The United States imported $427 billion in goods from China in 2023 and exported $148 billion to the world’s No-2 economy, according to the US Census Bureau, a trade gap that has persisted for decades and become an ever more sensitive subject in Washington.
‘Markets flooded with underpriced goods’
“China’s using the same playbook it has before to power its own growth at the expense of others by continuing to invest, despite excess Chinese capacity and flooding global markets with exports that are underpriced due to unfair practices,” White House National Economic Adviser Lael Brainard told reporters on a conference call.
Even as Biden’s steps fell in line with Trump’s premise that tougher trade measures are warranted, the Democrat took aim at his opponent in November’s election.
The White House said Trump’s 2020 trade deal with China did not increase American exports or boost American manufacturing jobs, and it said the 10% across-the-board tariffs on goods from all points of origin that Trump has proposed would frustrate US allies and raise prices. Trump has floated tariffs of 60% or higher on all Chinese goods.
Administration officials said their measures are “carefully targeted,” combined with domestic investment, plotted with close allies and unlikely to worsen a bout of inflation that has already angered US voters and imperiled Biden’s re-election bid. They also downplayed the risk of retaliation from Beijing.
Biden has struggled to convince voters of the efficacy of his economic policies despite low unemployment and above-trend economic growth. A Reuters/Ipsos poll last month showed Trump had a 7 percentage-point edge over Biden on the economy.
EVs, batteries, PV cells, cranes, syringes, chips
Analysts have warned that a trade tiff could raise costs for EVs overall, hurting Biden’s climate goals and his aim to create manufacturing jobs.
Biden has said he wants to win this era of competition with China but not to launch a trade war that could hurt the mutually dependent economies. He has worked in recent months to ease tensions in one-on-one talks with Chinese President Xi Jinping.

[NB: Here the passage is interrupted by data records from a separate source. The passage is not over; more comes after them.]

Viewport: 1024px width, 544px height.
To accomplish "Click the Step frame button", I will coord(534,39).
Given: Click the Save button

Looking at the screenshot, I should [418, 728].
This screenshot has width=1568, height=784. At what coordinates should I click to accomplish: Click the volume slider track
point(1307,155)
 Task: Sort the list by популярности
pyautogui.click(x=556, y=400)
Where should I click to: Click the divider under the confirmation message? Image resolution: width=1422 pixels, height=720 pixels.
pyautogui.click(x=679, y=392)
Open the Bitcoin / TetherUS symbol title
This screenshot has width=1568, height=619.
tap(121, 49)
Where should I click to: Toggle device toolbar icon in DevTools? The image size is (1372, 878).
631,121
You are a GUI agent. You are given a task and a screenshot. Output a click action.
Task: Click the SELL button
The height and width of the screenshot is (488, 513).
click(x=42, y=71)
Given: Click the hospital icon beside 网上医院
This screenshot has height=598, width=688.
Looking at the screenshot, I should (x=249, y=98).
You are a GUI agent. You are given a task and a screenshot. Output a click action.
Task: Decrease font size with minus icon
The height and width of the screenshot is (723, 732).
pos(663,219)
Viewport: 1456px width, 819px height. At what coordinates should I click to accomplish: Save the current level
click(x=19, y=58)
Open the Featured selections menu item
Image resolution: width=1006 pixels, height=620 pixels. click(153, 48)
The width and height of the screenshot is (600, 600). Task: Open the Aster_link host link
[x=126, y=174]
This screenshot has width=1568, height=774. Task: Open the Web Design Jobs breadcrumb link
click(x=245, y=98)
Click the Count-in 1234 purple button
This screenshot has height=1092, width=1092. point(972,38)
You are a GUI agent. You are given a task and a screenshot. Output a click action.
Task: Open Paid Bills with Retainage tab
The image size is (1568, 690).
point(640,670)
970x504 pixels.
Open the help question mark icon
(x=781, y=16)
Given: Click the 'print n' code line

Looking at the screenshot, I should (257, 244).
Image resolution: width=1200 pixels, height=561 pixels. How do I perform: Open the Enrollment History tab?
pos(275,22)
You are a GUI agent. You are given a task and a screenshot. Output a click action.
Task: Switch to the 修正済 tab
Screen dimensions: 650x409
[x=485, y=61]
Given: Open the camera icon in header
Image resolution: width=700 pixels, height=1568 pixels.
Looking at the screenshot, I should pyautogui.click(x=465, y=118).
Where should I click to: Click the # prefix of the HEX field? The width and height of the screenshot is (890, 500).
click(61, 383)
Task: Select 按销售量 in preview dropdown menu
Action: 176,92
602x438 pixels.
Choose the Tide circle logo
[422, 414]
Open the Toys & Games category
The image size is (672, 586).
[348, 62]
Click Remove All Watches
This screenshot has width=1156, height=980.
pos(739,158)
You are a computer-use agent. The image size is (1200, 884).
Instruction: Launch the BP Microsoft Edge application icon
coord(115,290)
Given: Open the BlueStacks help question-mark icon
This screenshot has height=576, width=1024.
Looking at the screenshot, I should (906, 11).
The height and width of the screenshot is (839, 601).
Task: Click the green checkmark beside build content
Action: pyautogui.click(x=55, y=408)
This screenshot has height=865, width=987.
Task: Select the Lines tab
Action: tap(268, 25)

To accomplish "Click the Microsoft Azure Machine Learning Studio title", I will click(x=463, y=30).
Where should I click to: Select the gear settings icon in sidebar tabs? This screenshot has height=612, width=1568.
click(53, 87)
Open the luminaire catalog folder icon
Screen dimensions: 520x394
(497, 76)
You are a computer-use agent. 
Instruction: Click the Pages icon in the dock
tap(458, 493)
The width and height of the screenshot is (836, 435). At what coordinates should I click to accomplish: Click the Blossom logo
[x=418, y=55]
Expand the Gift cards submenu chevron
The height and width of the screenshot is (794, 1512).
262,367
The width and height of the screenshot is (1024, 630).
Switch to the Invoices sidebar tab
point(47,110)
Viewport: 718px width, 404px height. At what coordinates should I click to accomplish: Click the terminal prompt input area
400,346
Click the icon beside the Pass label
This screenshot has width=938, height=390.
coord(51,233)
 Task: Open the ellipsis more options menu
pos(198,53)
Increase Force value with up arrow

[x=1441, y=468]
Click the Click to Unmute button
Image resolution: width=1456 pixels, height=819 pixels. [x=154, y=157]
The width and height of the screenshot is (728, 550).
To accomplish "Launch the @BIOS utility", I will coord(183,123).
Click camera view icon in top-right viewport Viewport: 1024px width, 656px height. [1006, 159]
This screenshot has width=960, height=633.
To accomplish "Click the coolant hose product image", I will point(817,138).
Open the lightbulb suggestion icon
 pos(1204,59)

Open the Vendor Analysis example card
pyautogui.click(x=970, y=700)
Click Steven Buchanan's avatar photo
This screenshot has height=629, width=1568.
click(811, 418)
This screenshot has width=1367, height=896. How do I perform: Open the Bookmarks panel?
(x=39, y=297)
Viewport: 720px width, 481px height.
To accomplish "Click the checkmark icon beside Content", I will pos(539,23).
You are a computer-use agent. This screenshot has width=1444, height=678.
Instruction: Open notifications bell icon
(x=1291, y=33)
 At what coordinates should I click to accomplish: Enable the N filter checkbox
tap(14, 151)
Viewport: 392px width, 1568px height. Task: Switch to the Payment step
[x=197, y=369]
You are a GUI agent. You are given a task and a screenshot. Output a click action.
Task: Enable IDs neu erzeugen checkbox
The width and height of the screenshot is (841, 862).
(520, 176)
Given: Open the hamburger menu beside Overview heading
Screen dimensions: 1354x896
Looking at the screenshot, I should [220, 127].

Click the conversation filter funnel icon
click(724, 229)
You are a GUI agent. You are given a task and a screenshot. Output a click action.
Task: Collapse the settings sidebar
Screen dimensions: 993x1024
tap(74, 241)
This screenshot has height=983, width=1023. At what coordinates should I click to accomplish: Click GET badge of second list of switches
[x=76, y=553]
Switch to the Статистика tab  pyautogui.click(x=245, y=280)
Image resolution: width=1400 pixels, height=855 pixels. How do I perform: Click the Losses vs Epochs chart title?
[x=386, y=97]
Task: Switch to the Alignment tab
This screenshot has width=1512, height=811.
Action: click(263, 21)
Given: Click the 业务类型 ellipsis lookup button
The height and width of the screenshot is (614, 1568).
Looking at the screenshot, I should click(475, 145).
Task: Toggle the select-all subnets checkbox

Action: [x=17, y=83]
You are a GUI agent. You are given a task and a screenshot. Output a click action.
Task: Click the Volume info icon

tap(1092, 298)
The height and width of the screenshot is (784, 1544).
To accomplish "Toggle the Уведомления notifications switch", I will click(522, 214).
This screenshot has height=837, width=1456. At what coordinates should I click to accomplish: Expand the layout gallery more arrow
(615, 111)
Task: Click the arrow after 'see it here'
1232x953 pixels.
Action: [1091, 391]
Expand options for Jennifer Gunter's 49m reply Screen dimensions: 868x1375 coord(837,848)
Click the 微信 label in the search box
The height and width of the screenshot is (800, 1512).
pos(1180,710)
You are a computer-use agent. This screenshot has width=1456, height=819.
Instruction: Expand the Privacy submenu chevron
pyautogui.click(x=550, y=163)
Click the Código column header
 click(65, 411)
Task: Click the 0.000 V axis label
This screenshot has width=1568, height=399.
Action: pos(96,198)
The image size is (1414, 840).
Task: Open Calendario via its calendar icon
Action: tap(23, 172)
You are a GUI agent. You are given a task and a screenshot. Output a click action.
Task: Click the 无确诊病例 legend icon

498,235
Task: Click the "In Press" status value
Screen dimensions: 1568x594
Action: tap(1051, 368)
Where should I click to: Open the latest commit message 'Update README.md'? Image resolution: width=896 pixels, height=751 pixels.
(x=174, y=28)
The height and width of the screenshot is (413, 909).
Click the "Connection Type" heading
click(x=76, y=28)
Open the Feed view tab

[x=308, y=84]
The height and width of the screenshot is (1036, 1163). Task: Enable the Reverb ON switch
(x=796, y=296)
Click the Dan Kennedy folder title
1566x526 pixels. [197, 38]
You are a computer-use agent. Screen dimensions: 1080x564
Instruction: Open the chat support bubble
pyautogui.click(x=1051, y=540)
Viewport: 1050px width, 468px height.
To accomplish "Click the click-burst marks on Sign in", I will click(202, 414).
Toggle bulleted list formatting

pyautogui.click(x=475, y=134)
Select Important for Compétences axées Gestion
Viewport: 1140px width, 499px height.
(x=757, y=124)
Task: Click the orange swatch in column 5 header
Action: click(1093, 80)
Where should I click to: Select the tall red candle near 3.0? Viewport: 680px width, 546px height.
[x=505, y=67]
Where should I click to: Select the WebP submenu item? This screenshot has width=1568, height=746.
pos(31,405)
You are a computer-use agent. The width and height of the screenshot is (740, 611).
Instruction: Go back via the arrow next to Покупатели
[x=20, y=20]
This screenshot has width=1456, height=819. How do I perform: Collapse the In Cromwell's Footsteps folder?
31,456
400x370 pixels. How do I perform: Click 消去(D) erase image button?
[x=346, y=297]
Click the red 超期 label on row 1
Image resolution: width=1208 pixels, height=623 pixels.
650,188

Both 2024 US presidential candidates have sharply departed from the free-trade consensus that once reigned in Washington, a period capped by China’s joining the World Trade Organization in 2001.
China has said the tariffs are counterproductive and risk inflaming tensions. Trump’s broader imposition of tariffs during his 2017-2021 presidency kicked off a tariff war with China.
As part of the long-awaited tariff update, Biden will increase tariffs this year under Section 301 of the Trade Act of 1974 from 25% to 100% on EVs, from 7.5% to 25% on lithium-ion EV batteries and other battery parts and from 25% to 50% on photovoltaic cells used to make solar panels.
“Certain” critical minerals will have their tariffs raised from nothing to 25%.
The tariffs on ship-to-shore cranes will rise to 25% from zero, those on syringes and needles will rise to 50% from nothing now and some personal protective equipment (PPE) used in medical facilities will rise to 25% from as little as 0% now. Shortages in PPE made largely in China hampered the United States’ Covid-19 response.
More tariffs will follow in 2025 and 2026 on semiconductors, whose tariff rate will double to 50%, as well as lithium-ion batteries that are not used in electric vehicles, graphite and permanent magnets as well as rubber medical and surgical gloves.
A step Biden previously announced to raise tariffs on some steel and aluminum products will take effect this year, the White House said.
A number of lawmakers have called for massive hikes on Chinese vehicle tariffs. There are relatively few Chinese-made light-duty vehicles being imported now. Indeed, Senate Banking Committee chairman Sherrod Brown wants the Biden administration to ban Chinese EVs outright, over concerns they pose risks to Americans’ personal data.